# looking for Michigan meat goat raisiers



## majicacres (Jul 31, 2010)

We have a farm in Central Michigan and we are starting to raise meat goats. I am looking for other people raising meat goats in Michigan. I am also looking for buyers of meat goats in Michigan. My project right now is the marketing of our goats. We have about 10 bucklings that will be ready to market soon and I am trying to find the best way to go about selling them.
My goal is to become a larger meat goat producer but I have to be able to find a way to market 100 and 200 goats at a time before that can happen.
I really enjoy my goats and would love to make a full time opperation out of it.
Any information would be gladly appreciated!
Christi


----------



## WarPony (Jan 31, 2010)

Hi there! Where about in central Michigan do you live? I live about a half hour north of Lapeer, if you know where that is. I am aiming for dual purpose meat/milk goats for my family, not for marketing them. But I may end up aiming more for meat with most of my herd and just keeping a single dairy doe. I'll know better next year after my girls freshen.

What type of meat goats do you have? Mine are Boer crosses but I am thinking I would like to go more toward myotonic meat goats. I haven't decided for sure. I'm using my mini-LaMancha buck this year just because this is my first year with goats and he is helping me learn about their cycles and such. He was a free goat, second hand rescue, and will be wethered by spring. Then he will just be a pet/companion for my future buck. 

I have not found many meat goat folks close to me, so I'd love to find some.
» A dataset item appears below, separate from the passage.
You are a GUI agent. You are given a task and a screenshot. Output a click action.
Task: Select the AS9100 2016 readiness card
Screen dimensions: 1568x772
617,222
It would make finding a nice meat breed buck for my girls a lot easier.


----------



## majicacres (Jul 31, 2010)

Hello WarPony, I am in Harrison, Michigan. I do know where Lapeer is, my husband is originally from the Vassar area and we have relatives still there and in the Millington and Flint areas. 
Right now we have mostly boer crosses. I have a boer buck and a kiko buck and most all of my does are either boer or kiko crosses, I have 2 high percentage boer does and we have a couple of kiko does. I, at some point would like to add some Spanish to the mix also.
Our goal is to end up with some high meat producing goats. At this time, I do not do anything on the dairy end as the farm is 10 miles from my house, making it just a bit to far to try to milk twice a day and my dad doesn't have the time right now to help me out with the milking part, although I really would like to learn to make cheeses and soaps out of the milk.
We are having some parasite/worm issues at the moment that is throwing a big wrench into dealing with the goats. The 2 dairy does that my kids have had for a few years now have never had a problem, but some of the does that we have aquired are not tolerant of anything.
What type of wormers and vaccines do you use with your goats and how often? I am just trying to learn what maybe we need to do different.
Christi


----------



## MiGoat (Apr 21, 2010)

What kind of worm issue are you having? Do you do your own fecals or have a vet do them?

Hi and welcome!


----------